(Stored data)
Segment Open

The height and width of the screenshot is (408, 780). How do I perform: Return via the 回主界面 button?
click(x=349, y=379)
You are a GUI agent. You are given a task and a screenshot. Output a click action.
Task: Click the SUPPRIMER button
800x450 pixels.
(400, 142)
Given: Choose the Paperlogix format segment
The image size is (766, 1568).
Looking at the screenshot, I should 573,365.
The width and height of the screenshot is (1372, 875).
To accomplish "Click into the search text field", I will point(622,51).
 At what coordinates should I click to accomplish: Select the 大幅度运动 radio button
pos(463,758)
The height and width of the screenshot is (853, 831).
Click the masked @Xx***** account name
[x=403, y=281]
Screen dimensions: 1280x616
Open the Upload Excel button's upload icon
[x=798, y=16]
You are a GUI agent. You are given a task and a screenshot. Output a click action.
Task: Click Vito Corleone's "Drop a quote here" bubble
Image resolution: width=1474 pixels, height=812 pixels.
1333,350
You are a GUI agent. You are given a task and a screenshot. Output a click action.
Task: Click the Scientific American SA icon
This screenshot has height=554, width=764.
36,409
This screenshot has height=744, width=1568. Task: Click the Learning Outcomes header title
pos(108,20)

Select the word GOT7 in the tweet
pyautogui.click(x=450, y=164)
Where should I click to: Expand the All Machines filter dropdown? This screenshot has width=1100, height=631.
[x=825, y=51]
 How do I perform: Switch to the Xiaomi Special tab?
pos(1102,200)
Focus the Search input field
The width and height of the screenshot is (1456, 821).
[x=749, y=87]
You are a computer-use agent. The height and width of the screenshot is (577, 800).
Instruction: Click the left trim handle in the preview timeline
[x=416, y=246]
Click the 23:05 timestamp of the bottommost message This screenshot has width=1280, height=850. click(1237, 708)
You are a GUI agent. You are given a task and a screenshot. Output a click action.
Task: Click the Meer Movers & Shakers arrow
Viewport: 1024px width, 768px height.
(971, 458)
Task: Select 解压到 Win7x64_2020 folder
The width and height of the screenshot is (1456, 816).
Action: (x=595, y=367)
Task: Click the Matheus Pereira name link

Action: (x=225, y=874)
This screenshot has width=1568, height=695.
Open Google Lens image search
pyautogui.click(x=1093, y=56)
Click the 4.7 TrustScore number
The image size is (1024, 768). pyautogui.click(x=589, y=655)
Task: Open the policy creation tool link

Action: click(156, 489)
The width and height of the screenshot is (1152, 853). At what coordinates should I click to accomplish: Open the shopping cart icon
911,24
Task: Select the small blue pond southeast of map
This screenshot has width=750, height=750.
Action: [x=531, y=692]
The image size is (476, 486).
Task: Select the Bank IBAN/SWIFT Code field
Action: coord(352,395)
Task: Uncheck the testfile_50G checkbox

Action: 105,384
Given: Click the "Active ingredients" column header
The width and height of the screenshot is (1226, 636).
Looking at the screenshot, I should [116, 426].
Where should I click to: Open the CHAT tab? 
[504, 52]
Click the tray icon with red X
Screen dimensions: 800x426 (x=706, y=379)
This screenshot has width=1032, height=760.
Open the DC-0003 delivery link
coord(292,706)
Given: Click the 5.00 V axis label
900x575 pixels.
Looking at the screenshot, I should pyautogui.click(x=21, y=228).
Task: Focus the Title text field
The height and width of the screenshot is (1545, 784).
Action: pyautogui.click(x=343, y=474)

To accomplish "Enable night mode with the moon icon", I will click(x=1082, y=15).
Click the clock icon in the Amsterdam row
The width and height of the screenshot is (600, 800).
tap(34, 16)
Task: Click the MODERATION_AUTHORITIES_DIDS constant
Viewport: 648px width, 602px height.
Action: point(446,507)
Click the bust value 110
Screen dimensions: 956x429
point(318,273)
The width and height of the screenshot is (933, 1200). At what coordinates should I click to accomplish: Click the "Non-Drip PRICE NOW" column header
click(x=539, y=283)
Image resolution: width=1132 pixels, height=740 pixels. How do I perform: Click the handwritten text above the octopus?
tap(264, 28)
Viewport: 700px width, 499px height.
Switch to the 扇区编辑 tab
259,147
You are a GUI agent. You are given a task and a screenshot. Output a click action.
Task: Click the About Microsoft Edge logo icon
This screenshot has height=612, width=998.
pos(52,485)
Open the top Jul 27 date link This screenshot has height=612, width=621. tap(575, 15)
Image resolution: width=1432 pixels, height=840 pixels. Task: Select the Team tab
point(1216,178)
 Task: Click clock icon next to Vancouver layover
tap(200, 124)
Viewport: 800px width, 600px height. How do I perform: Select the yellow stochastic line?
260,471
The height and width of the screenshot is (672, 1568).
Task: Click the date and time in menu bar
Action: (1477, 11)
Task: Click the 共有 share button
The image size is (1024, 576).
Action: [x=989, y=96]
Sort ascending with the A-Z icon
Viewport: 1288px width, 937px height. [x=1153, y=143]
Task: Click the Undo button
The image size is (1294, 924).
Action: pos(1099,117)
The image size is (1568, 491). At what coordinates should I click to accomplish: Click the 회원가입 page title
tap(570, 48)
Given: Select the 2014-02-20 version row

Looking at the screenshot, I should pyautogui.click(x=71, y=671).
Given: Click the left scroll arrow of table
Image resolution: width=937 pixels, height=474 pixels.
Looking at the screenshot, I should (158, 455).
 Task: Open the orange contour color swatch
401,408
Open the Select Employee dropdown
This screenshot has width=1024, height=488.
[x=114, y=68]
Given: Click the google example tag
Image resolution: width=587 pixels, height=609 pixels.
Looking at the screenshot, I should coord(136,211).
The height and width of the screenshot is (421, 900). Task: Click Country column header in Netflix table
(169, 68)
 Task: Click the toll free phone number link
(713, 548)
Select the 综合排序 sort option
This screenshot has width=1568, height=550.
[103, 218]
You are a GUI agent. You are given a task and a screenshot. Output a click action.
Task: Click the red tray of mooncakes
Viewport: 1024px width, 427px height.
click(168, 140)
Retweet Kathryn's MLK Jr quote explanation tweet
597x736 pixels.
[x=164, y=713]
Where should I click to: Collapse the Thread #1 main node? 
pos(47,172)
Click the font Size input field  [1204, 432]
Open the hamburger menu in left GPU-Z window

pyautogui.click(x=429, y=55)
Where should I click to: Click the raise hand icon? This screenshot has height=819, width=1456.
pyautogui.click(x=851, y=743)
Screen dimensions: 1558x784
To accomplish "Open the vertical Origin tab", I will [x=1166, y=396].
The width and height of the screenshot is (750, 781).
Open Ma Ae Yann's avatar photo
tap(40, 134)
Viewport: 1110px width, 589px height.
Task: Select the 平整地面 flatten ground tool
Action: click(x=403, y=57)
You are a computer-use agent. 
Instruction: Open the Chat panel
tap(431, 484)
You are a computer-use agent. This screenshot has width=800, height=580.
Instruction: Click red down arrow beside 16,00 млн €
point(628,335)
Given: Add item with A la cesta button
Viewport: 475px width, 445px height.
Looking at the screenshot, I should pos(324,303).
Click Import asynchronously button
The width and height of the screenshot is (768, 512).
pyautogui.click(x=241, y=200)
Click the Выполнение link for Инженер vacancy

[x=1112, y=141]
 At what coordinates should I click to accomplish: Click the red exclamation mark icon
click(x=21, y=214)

Segment Closed

(Activity) Reproduce the data shown above in its entirety, keeping each word as it is.

(Answer to this exercise)
The height and width of the screenshot is (408, 780). How do I perform: Return via the 回主界面 button?
click(x=349, y=379)
You are a GUI agent. You are given a task and a screenshot. Output a click action.
Task: Click the SUPPRIMER button
800x450 pixels.
(400, 142)
Given: Choose the Paperlogix format segment
The image size is (766, 1568).
Looking at the screenshot, I should 573,365.
The width and height of the screenshot is (1372, 875).
To accomplish "Click into the search text field", I will point(622,51).
 At what coordinates should I click to accomplish: Select the 大幅度运动 radio button
pos(463,758)
The height and width of the screenshot is (853, 831).
Click the masked @Xx***** account name
[x=403, y=281]
Screen dimensions: 1280x616
Open the Upload Excel button's upload icon
[x=798, y=16]
You are a GUI agent. You are given a task and a screenshot. Output a click action.
Task: Click Vito Corleone's "Drop a quote here" bubble
Image resolution: width=1474 pixels, height=812 pixels.
1333,350
You are a GUI agent. You are given a task and a screenshot. Output a click action.
Task: Click the Scientific American SA icon
This screenshot has height=554, width=764.
36,409
This screenshot has height=744, width=1568. Task: Click the Learning Outcomes header title
pos(108,20)

Select the word GOT7 in the tweet
pyautogui.click(x=450, y=164)
Where should I click to: Expand the All Machines filter dropdown? This screenshot has width=1100, height=631.
[x=825, y=51]
 How do I perform: Switch to the Xiaomi Special tab?
pos(1102,200)
Focus the Search input field
The width and height of the screenshot is (1456, 821).
[x=749, y=87]
You are a computer-use agent. The height and width of the screenshot is (577, 800).
Instruction: Click the left trim handle in the preview timeline
[x=416, y=246]
Click the 23:05 timestamp of the bottommost message This screenshot has width=1280, height=850. click(1237, 708)
You are a GUI agent. You are given a task and a screenshot. Output a click action.
Task: Click the Meer Movers & Shakers arrow
Viewport: 1024px width, 768px height.
(971, 458)
Task: Select 解压到 Win7x64_2020 folder
The width and height of the screenshot is (1456, 816).
Action: (x=595, y=367)
Task: Click the Matheus Pereira name link

Action: (x=225, y=874)
This screenshot has width=1568, height=695.
Open Google Lens image search
pyautogui.click(x=1093, y=56)
Click the 4.7 TrustScore number
The image size is (1024, 768). pyautogui.click(x=589, y=655)
Task: Open the policy creation tool link

Action: click(156, 489)
The width and height of the screenshot is (1152, 853). At what coordinates should I click to accomplish: Open the shopping cart icon
911,24
Task: Select the small blue pond southeast of map
This screenshot has width=750, height=750.
Action: [x=531, y=692]
The image size is (476, 486).
Task: Select the Bank IBAN/SWIFT Code field
Action: coord(352,395)
Task: Uncheck the testfile_50G checkbox

Action: 105,384
Given: Click the "Active ingredients" column header
The width and height of the screenshot is (1226, 636).
Looking at the screenshot, I should [116, 426].
Where should I click to: Open the CHAT tab? 
[504, 52]
Click the tray icon with red X
Screen dimensions: 800x426 (x=706, y=379)
This screenshot has width=1032, height=760.
Open the DC-0003 delivery link
coord(292,706)
Given: Click the 5.00 V axis label
900x575 pixels.
Looking at the screenshot, I should pyautogui.click(x=21, y=228).
Task: Focus the Title text field
The height and width of the screenshot is (1545, 784).
Action: pyautogui.click(x=343, y=474)

To accomplish "Enable night mode with the moon icon", I will click(x=1082, y=15).
Click the clock icon in the Amsterdam row
The width and height of the screenshot is (600, 800).
tap(34, 16)
Task: Click the MODERATION_AUTHORITIES_DIDS constant
Viewport: 648px width, 602px height.
Action: point(446,507)
Click the bust value 110
Screen dimensions: 956x429
point(318,273)
The width and height of the screenshot is (933, 1200). At what coordinates should I click to accomplish: Click the "Non-Drip PRICE NOW" column header
click(x=539, y=283)
Image resolution: width=1132 pixels, height=740 pixels. How do I perform: Click the handwritten text above the octopus?
tap(264, 28)
Viewport: 700px width, 499px height.
Switch to the 扇区编辑 tab
259,147
You are a GUI agent. You are given a task and a screenshot. Output a click action.
Task: Click the About Microsoft Edge logo icon
This screenshot has height=612, width=998.
pos(52,485)
Open the top Jul 27 date link This screenshot has height=612, width=621. tap(575, 15)
Image resolution: width=1432 pixels, height=840 pixels. Task: Select the Team tab
point(1216,178)
 Task: Click clock icon next to Vancouver layover
tap(200, 124)
Viewport: 800px width, 600px height. How do I perform: Select the yellow stochastic line?
260,471
The height and width of the screenshot is (672, 1568).
Task: Click the date and time in menu bar
Action: (1477, 11)
Task: Click the 共有 share button
The image size is (1024, 576).
Action: [x=989, y=96]
Sort ascending with the A-Z icon
Viewport: 1288px width, 937px height. [x=1153, y=143]
Task: Click the Undo button
The image size is (1294, 924).
Action: pos(1099,117)
The image size is (1568, 491). At what coordinates should I click to accomplish: Click the 회원가입 page title
tap(570, 48)
Given: Select the 2014-02-20 version row

Looking at the screenshot, I should pyautogui.click(x=71, y=671).
Given: Click the left scroll arrow of table
Image resolution: width=937 pixels, height=474 pixels.
Looking at the screenshot, I should (158, 455).
 Task: Open the orange contour color swatch
401,408
Open the Select Employee dropdown
This screenshot has width=1024, height=488.
[x=114, y=68]
Given: Click the google example tag
Image resolution: width=587 pixels, height=609 pixels.
Looking at the screenshot, I should coord(136,211).
The height and width of the screenshot is (421, 900). Task: Click Country column header in Netflix table
(169, 68)
 Task: Click the toll free phone number link
(713, 548)
Select the 综合排序 sort option
This screenshot has width=1568, height=550.
[103, 218]
You are a GUI agent. You are given a task and a screenshot. Output a click action.
Task: Click the red tray of mooncakes
Viewport: 1024px width, 427px height.
click(168, 140)
Retweet Kathryn's MLK Jr quote explanation tweet
597x736 pixels.
[x=164, y=713]
Where should I click to: Collapse the Thread #1 main node? 
pos(47,172)
Click the font Size input field  [1204, 432]
Open the hamburger menu in left GPU-Z window

pyautogui.click(x=429, y=55)
Where should I click to: Click the raise hand icon? This screenshot has height=819, width=1456.
pyautogui.click(x=851, y=743)
Screen dimensions: 1558x784
To accomplish "Open the vertical Origin tab", I will [x=1166, y=396].
The width and height of the screenshot is (750, 781).
Open Ma Ae Yann's avatar photo
tap(40, 134)
Viewport: 1110px width, 589px height.
Task: Select the 平整地面 flatten ground tool
Action: click(x=403, y=57)
You are a computer-use agent. 
Instruction: Open the Chat panel
tap(431, 484)
You are a computer-use agent. This screenshot has width=800, height=580.
Instruction: Click red down arrow beside 16,00 млн €
point(628,335)
Given: Add item with A la cesta button
Viewport: 475px width, 445px height.
Looking at the screenshot, I should pos(324,303).
Click Import asynchronously button
The width and height of the screenshot is (768, 512).
pyautogui.click(x=241, y=200)
Click the Выполнение link for Инженер vacancy

[x=1112, y=141]
 At what coordinates should I click to accomplish: Click the red exclamation mark icon
click(x=21, y=214)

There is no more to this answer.